Density or climate: Is that the question?

A recent paper argues that climate is more important than density in the reindeer husbandry in Norway. Using the same analysis, I find that reindeer density is essential: In high-density environments, average varit (1.5-year-old bucks) carcass weight is 8 kg lower, and calf carcass weight is 4 kg lower compared to low-density environments.

A recent paper, ‘Productivity beyond density: A critique of management models for reindeer pastoralism in Norway’, published in Pastoralism: Research, Policy and Practice sets out to investigate the validity of the premise that there is a strong relationship between density and carcass weights in the reindeer husbandry in Norway.

In short, the paper aims to challenge the official view of overstocking and reframe reindeer herding in terms of non-equilibrium ecology.

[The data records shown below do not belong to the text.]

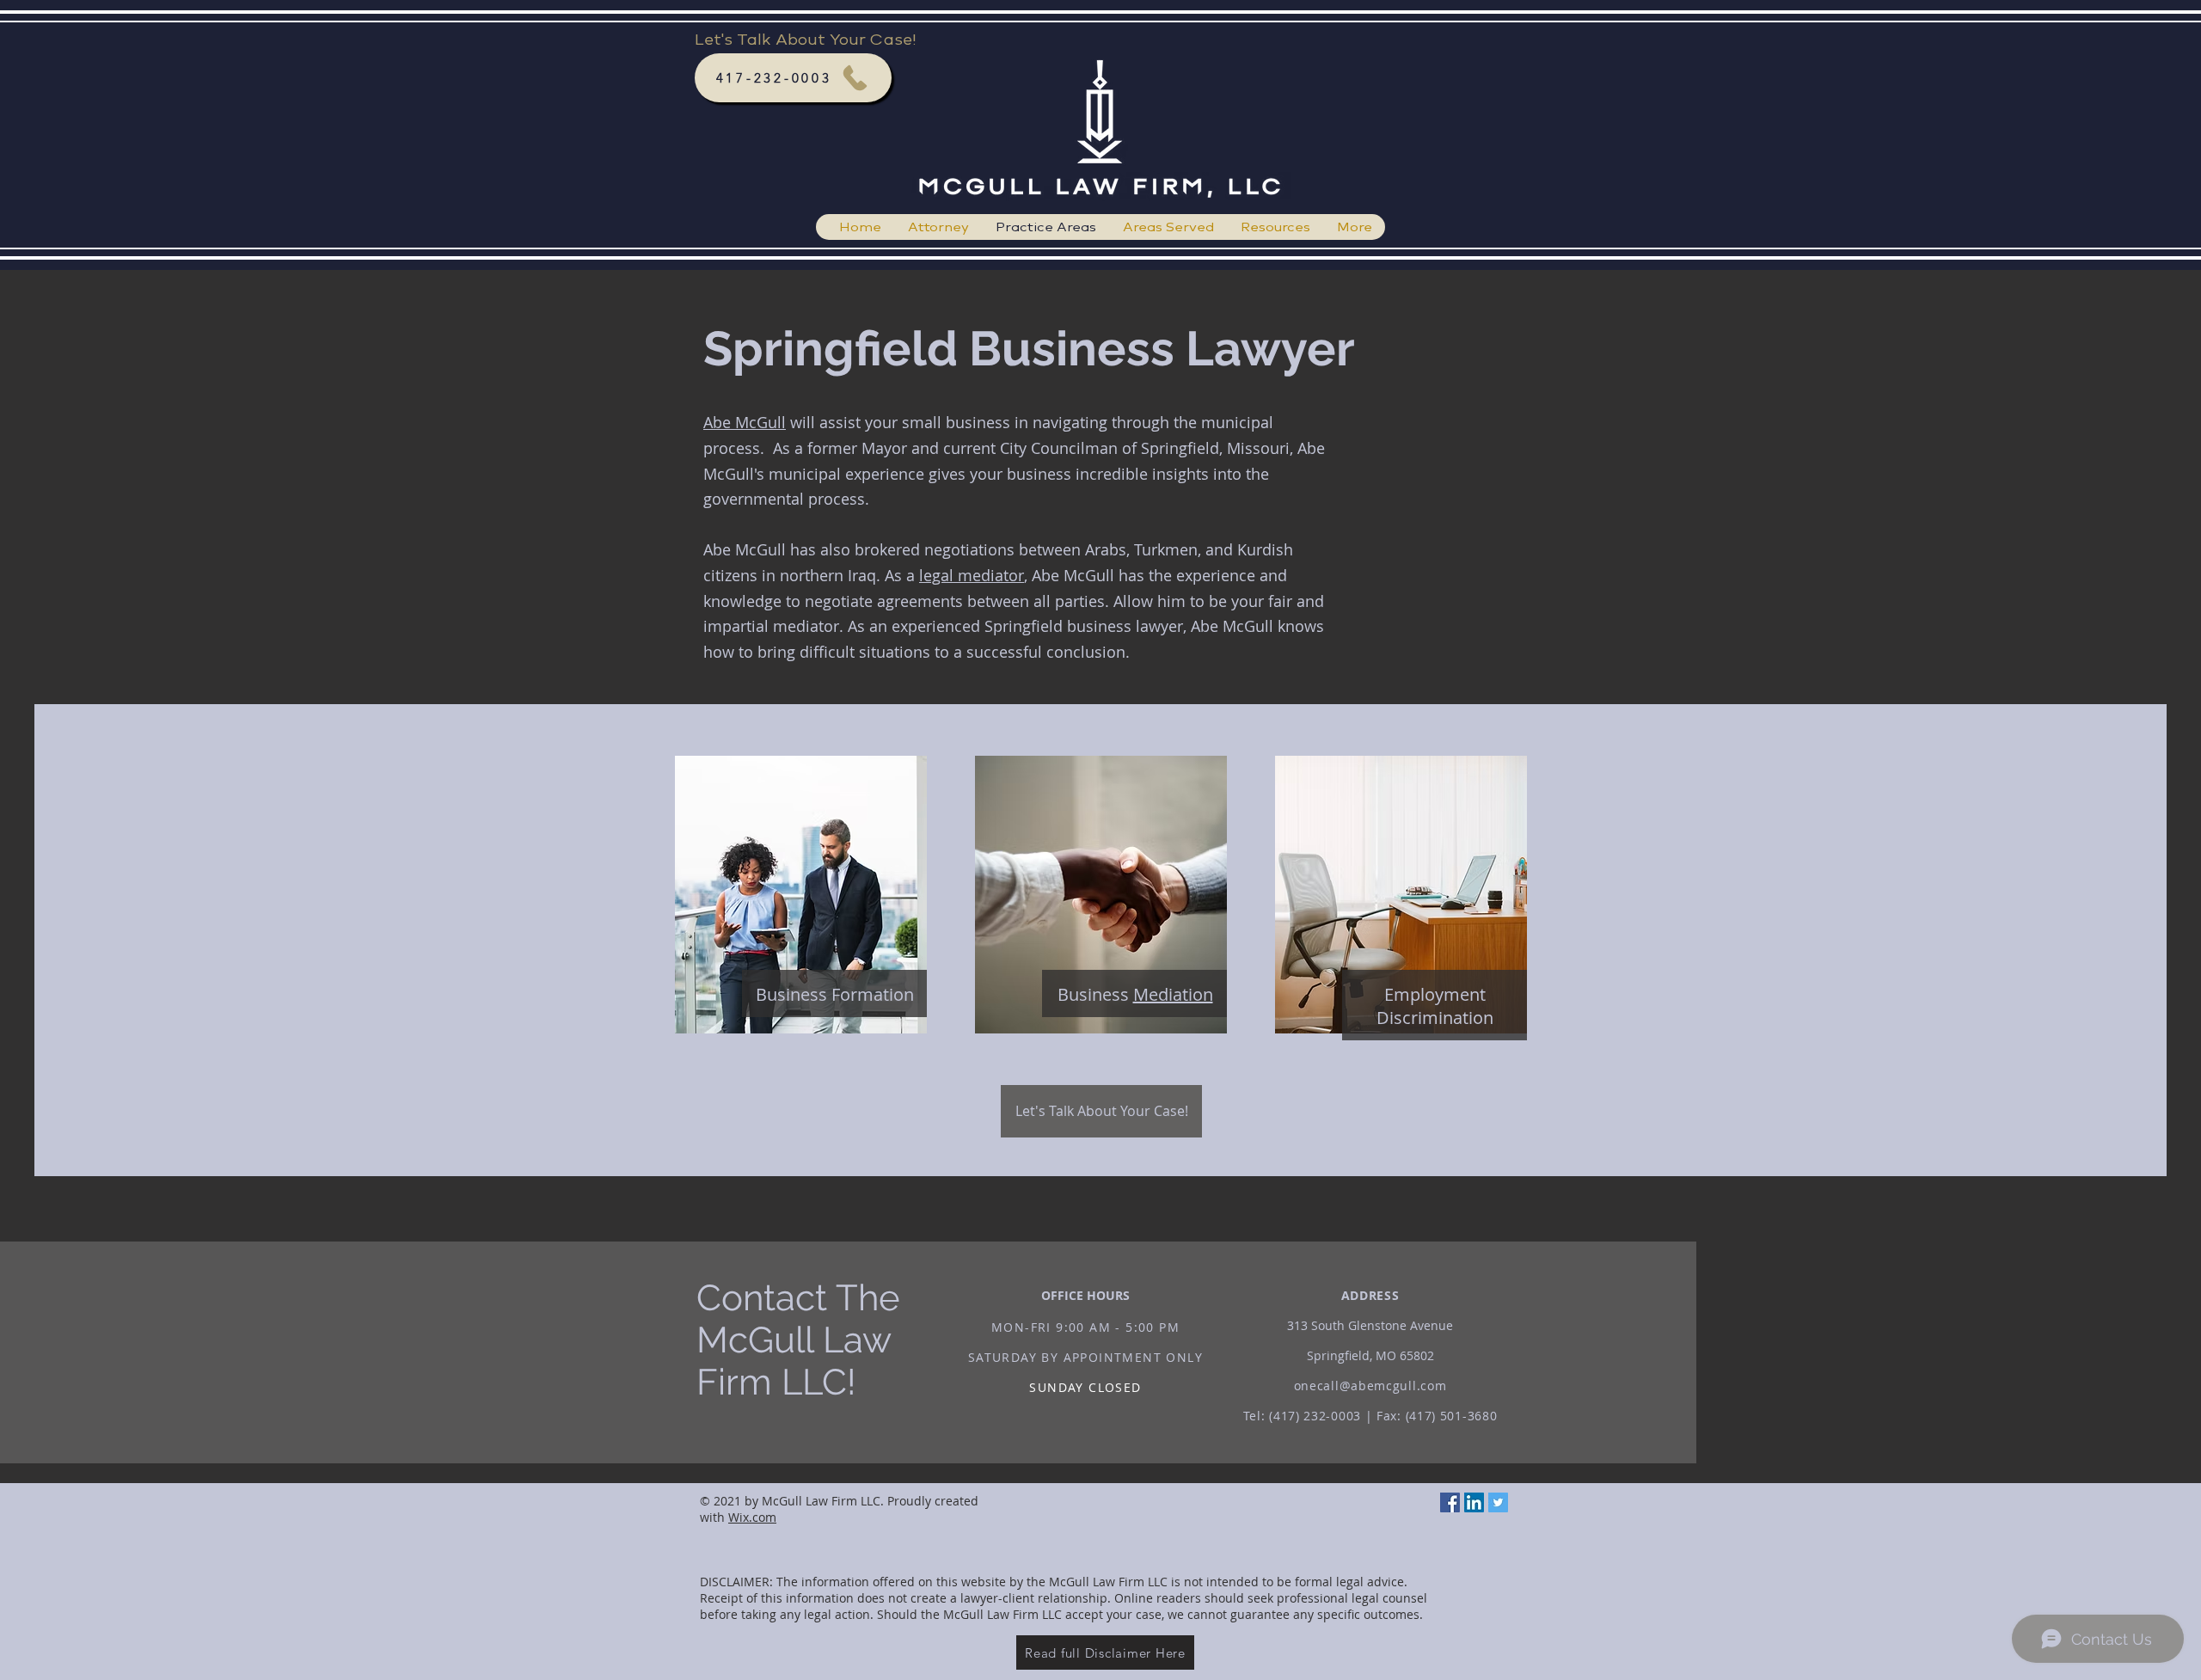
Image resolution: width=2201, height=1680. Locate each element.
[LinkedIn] (1474, 1502)
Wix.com (752, 1517)
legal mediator (971, 575)
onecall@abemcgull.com (1370, 1385)
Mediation (1173, 994)
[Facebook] (1450, 1502)
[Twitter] (1498, 1502)
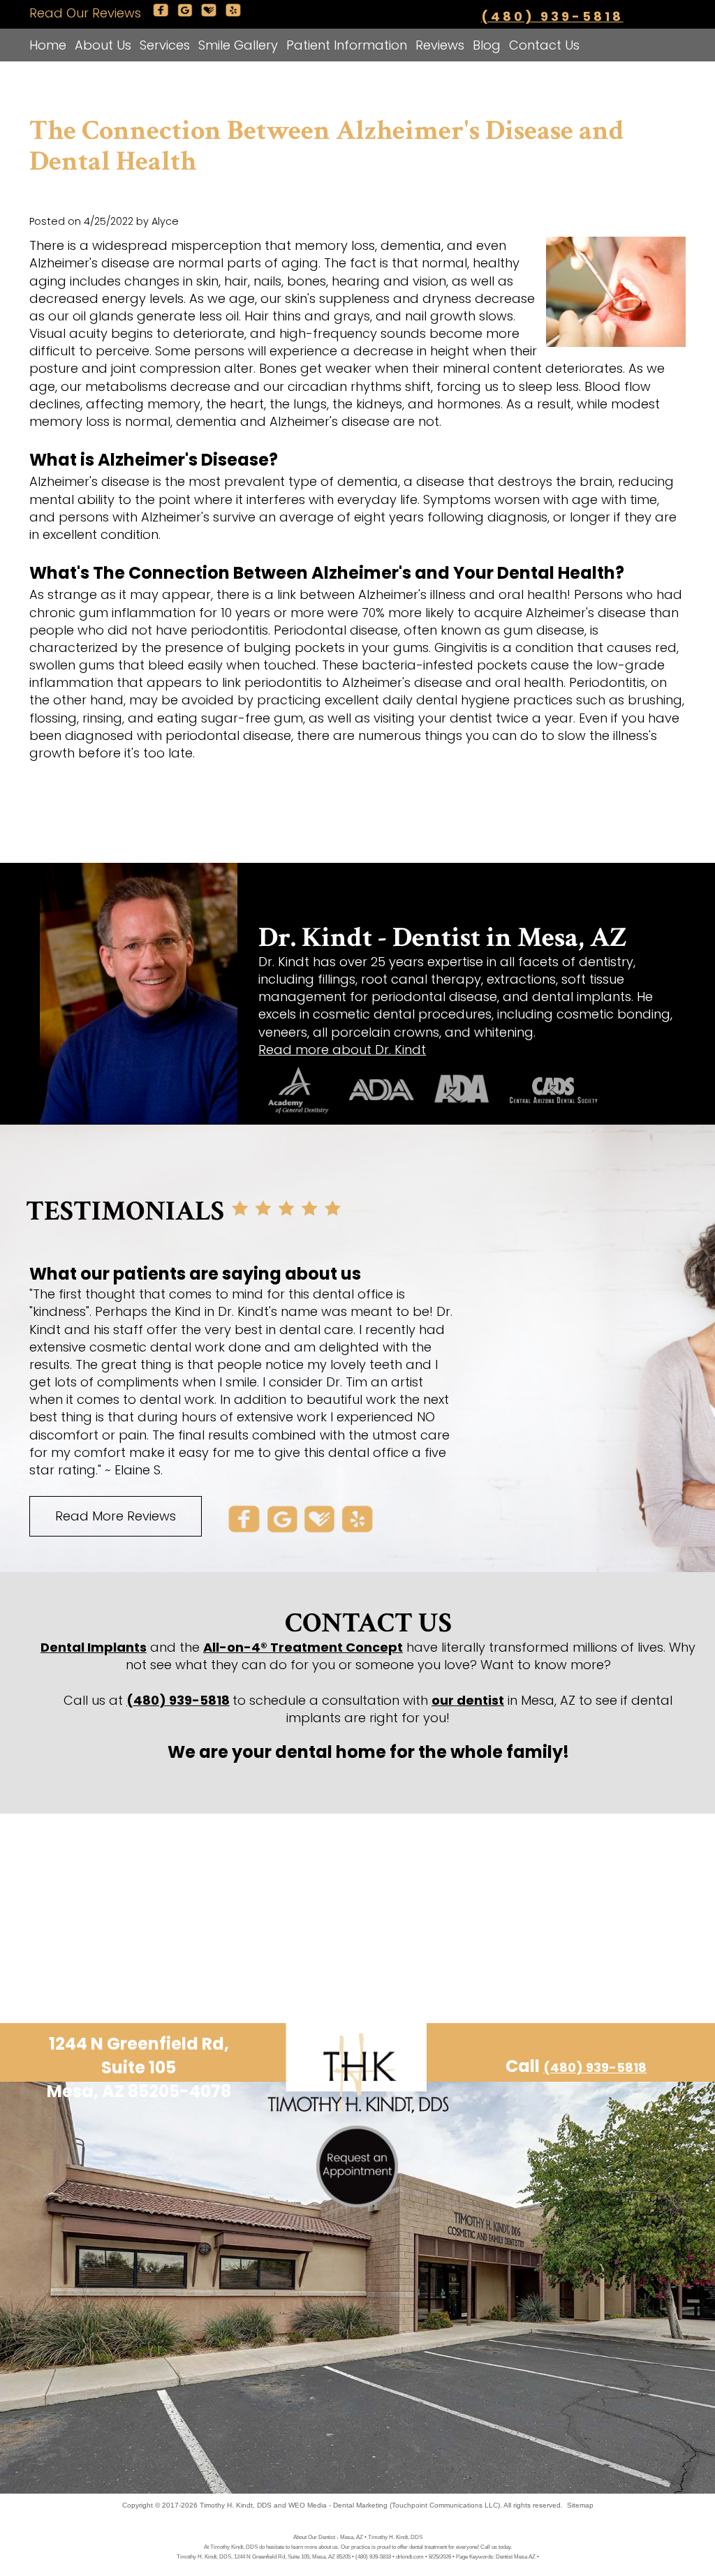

Their focus of attack is the Røros model which, according to the authors, hinges on

“… classic ecological equilibrium models where there is a clear unequivocal relationship between animal densities, production, and carcass weights”

p. 15

As such the article fits nicely in a growing trend: rather than investigating problems currently facing pastoralists, the main point is to establish systems as non-equilibrium, and thus all issues are assumed resolved, or at least externally caused (for an excellent example from the reindeer husbandry in Norway, check out ‘Conceptualising resilience in Norwegian Sámi reindeer pastoralism‘).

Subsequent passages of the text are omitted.